SERIOUSLY......THIS PULLED THE RUG OUT FROM UNDER ME MORE THAN ANYTHING ELSE SO FAR IN THIS JOURNEY.........knew it was coming, thought since I was past the "2 week" point when most chemo patients lose their hair, I would be a lucky one that held onto it maybe till round 2 ........or win the lotto and keep my hair the whole time........no such luck.
It just came from out of no where and once again I was forced further into this reality that has become my life........my sense of humor was gone....nothing funny about this......If you know me, you know I can a little vain when it comes to my hair,this was not about vanity (well not totally).......this was more......
For me this was not....."ohhh good the chemo is doing its work"......this was not about being "one step closer to recovery"..........this was about being forced to take the next step in to HELL whose doors opened to me on January 25, 2012.......difference with todays step forward.......the door SLAMMED SHUT AND LOCKED BEHIND ME......I am in it......just starting.....there is no "light at the end of my tunnel" I can see right now.......I am not alone, but need to remind myself of that frequently......this is not the worst of it, this is just the begining......do we know how bad its going to be NO....no one can ever predict......is it going to be "no big deal"......mmmmmm.....round 1 has already given enough hints that is is going to be somewhat of a "big deal"........I just need to be prepared for  it and hopefully preparing for the worst will only make things seem the best they could be.......this is my 'REALITY" and sometimes "REALITY BITES"..........
My affirmation today:
"I know the more I can acknowledge and accept what I truly feel without criticism or blame the more I assist my bodies natural tendency to be well....."

So I cried......wanted to cry out loud/scream.....but again the lack of space to fully inflate my lungs and the deviated trachea wouldnt allow it.......so it was a qiuet cry, an angry cry, a cathartic cry.......a damn messy face cry!!!
Been a long time since I cried myself to sleep.....felt good...worke up feeling better, ready get some house chores done......did good today.......then found my sense of humor again this eveing......of all odd places it had been hiding in the shower.......
I shaved the rest of my head this afternoon so now from the neck up I look like a old man.......after nice long 'au'au this evening I now look like a prepubescent boy from the waist down......damn no one told me the hair would fall out this fast.........seeing the drain full of hair and my shiny white hairless......ummmm.....what's the right word ........________________(you fill in your own blank)
I actually was in hysterical laughter at the site of it......ummmm not hysterical laughter because it looks different or "small" or anything.......ummmm.....ahhh forget it, change the subject.

So I actually hadn't planned on doing a blog today, too much reality for one day.....but now that its out I feel better......can have a good dinner.....maybe veg infront the tv....hele a hiamoe  early (always looking forward to 2:41 am - now that I know what thats all about!!!! ;) Mahalo Steve)
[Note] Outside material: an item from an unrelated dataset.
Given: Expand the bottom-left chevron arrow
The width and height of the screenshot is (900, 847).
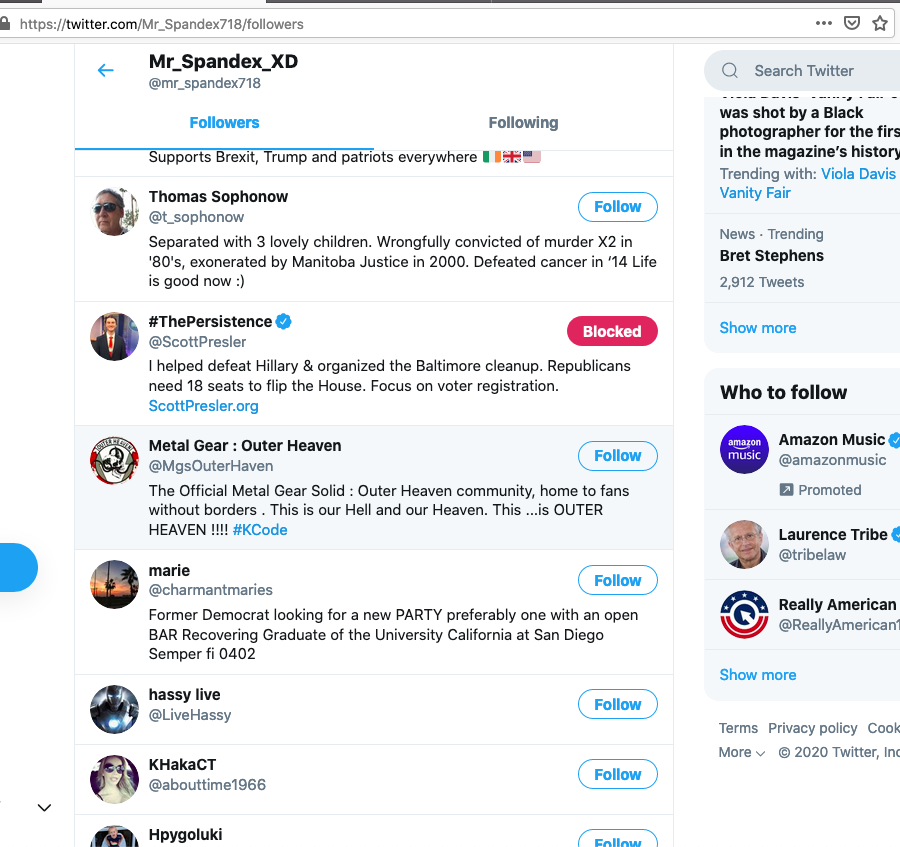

So all in all  today wasnt "bad" those are still lurking along the path I am being force to walk.....it wasn't "good" by any stretch of the imagination.....it just was........best part it is almost pau....and there is tomorrow to look forward to ......

Best way to end this day is to share this amazing shot my great friend Noelle captured at Laniakea Beach and shared with me.......have to share it with all of you.......
I'm looking forward to getting back up there and visiting with our honu 'ohana and all our amazing volunteers at Malama na Honu......I am so proud of all the work they do and proud to be a part of such and amazing group of folks!!



1 comment:

  1. A beautifully real and wonderfully alive piece today, Patrick. You are amazing.